La seconde version rompait avec les lignes hyper fluides de la première et proposait un style plus viril. La troisième apporte une rupture tout aussi radicale en terme de design, mais plus encore à l’intérieur, où elle est la première à proposer cinq places (les quatre des deux précédentes ayant constitué un frein à la vente identifié par les études produit). Par ailleurs, la CLS III abandonne la version shooting break qui n’a pas connu le succès escompté, et surtout inaugure toute une nouvelle génération de moteurs. Six cylindres en ligne exclusivement, un essence et deux diesel. En attendant la future 53 AMG, la version la plus puissante est la 450 essence que nous avons essayée.
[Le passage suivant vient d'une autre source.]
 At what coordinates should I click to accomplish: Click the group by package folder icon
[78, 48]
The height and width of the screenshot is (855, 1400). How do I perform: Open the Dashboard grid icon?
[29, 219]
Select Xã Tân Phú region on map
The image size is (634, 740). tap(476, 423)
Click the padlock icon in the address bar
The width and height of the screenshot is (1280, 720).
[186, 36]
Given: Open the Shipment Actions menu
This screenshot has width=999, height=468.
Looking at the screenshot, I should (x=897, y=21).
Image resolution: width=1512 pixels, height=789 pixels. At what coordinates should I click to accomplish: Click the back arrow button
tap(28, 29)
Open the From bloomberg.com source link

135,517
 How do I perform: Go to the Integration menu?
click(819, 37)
Elle est motorisée par un 3.0 litres turbo de 367 chevaux boosté par un petit moteur électrique de 22 chevaux, qui n’a pas vocation à faire rouler la voiture en tout électrique mais à fournir un soutien au bloc thermique lors des accélérations.

La première impression est que l’on a perdu dans la Mercedes CLS 450 , ces lignes extraordinaires qui caractérisaient les CLS I et II. La troisième du nom adopte un style moins atypique, plus consensuel, et se distingue moins des autres modèles de la gamme que ses aînées. Si le profil et l’arrière restent fluides, avec ses optiques en pointe et sa calandre élargie l’avant de la voiture est moins élégant (objectif), moins séduisant (subjectif). En terme de dessin, la première impression est donc mitigée. Elle change elle aussi radicalement en découvrant l’intérieur. Jamais encore la CLS n’a proposé un habitacle aussi spacieux ni aussi luxueux. Son tableau n’est plus original comme celui des deux premières générations, mais paraît avoir été emprunté aux Classe S et coupé CL : difficile d’espérer mieux. Toujours traité façon mobilier de yacht il constitue, dans la version cuir blanc cassé et bois blond mat qui équipait notre voiture, un must du genre. On ne saurait trop recommander (on se demande comment il peut se vendre encore autant d’habitacles noirs façon corbillards !) l’une des teintes claires proposées, tant l’impression d’espace qu’elles dispensent est indiscutable. De plus, la découpe du tableau de bord très échancrée sur l’avant dégage un espace aux jambes remarquable et participe de cette impression.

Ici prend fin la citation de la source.